In Table 2, we analyze the influence of several components of our method via an ablation study. To this end, we first evaluate the impact of data augmentation. Our results show that augmenting the data by mirroring and rotation (CroppedImg vs CroppedImg w/o aug) increases the overall performance by 5.63 %. In particular, we observed a substantial improvement in the 3-cell case (17.62 %), which, as mentioned above suffers from data scarcity. Note that only using mirroring augmentation (CroppedImg w Mirror and CroppedImg w MirrorCRF) improves over no augmentation at all, but still does not reach the accuracy when using rotation and mirroring. In addition to data augmentation, we also study the influence of our image pre-processing steps, described in the method section, on our results. In particular, we observed an improvement of 0.84 % by training the CNN with the boundary-removed images (RawImg vs. BRmImg). As a pre-processing step, the method of Khan et al. [8] subtracts the background from the images by performing embryo segmentation [10] (see Fig. 2 (d)). To compare the impact of this background subtraction to our simpler bounding boxes, we trained a CNN with such background subtracted images. This resulted in performance drop of 0.74 % (MaskedImg vs. CroppedImg). The drop can be explained by the errors in the embryo masks, which occasionally include background and exclude foreground. These results suggest that our simpler bounding box based approach is more robust to these phenomena.

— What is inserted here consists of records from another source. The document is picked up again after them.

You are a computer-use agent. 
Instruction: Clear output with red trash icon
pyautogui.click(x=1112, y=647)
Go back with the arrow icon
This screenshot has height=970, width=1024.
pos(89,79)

To summarize, all of the variants of our method yield significantly higher accuracy than the state-of-the-art (Khan et al. [8]) on this dataset. While the alternative method of Wang et al. [18] also performs cell counting directly from the masked microscopy images, they only evaluate on a subset of our data, and, more importantly, only up to the 4-cell case. A direct comparison is therefore not truly possible. However, we believe that the fact that their accuracy on the 4-cell stage was substantially lower than ours (-16.44 %) illustrates the superiority of our approach. Also, comparisons done by Khan et al. [8] showed that their method performed better than Wang et al. [18].

Fig. 4.
figure 4

Examples of cell counting error with CroppedImgCRF variant for 1-cell stage (a), 2-cell stage (b), 3-cell stage (c), 4-cell stage (d) and 5-or-more cell stage (e). Here, predicted cell count is mentioned on top left of each image

Table 3. Cell detection analysis. Here, the average is computed as the arithmetic mean of the one to four cell predictions, and the overall represents the fraction of correct instances

Finally, we also study the impact of our improved cell counts on the task of cell detection. To this end, we employed the method of Khan et al. [9] and replaced their cell counter with ours. For cell detection, we used the 35 sequences, consisting of 19,147 frames, in which the ground-truth cell locations were manually annotated. In Table 3, we can observe a substantial improvement (20.13 %) in cell detection accuracy, thanks to our better counting strategy.

5 Conclusion

Previous approaches to cell counting in microscopy images of early-stage embryo development [79, 15, 18] have put a lot of effort in designing features that are well-suited for the task. These approaches, however, do not scale up to the large variability observed in ever growing datasets. In this paper, we have therefore proposed to directly learn the relevant features from images. To this end, we have introduced a deep CNN approach to cell counting in microscopy images. Our experiments have demonstrated that our basic CNN counter outperforms previous cell counting methods by a margin of 16.12 % in overall accuracy. Furthermore, we have shown that this performance could be significantly improved by automatically computing a bounding box enclosing the embryo and by incorporating temporal information via a CRF. Altogether, our approach yields state-of-the-art results on the task of counting human embryonic cells in microscopy images. In the future, we plan to apply deep learning to analyze complete embryo sequences and find correlations with embryo viability. This will help embryologists to identify new biomarkers and, eventually, improve IVF success rates.